WORK REQUIRED.
Set down the data word for word, starting at the line that contains "This screenshot has width=1080, height=602." and ending at the line that contains "Action: (516, 204)", with both of those lines included. Leave the pictures out of your copy.

RAW DATA.
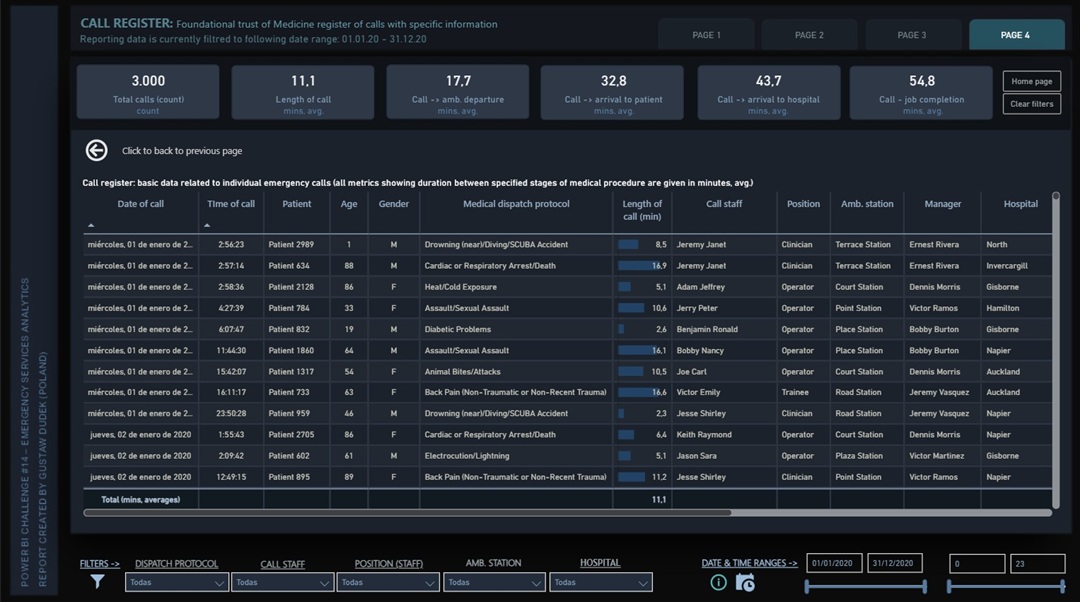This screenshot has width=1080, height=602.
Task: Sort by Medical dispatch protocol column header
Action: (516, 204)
--
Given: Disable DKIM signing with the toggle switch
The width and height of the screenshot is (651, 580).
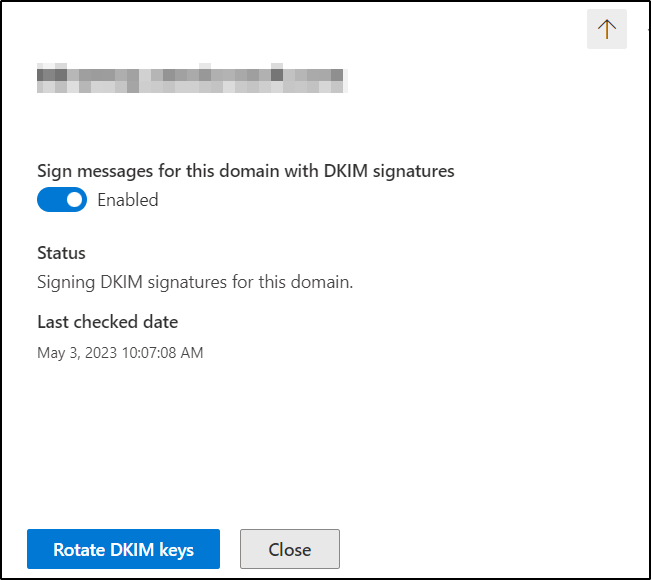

ANSWER TO THIS PROBLEM.
This screenshot has width=1080, height=602.
Task: Sort by Medical dispatch protocol column header
Action: (516, 204)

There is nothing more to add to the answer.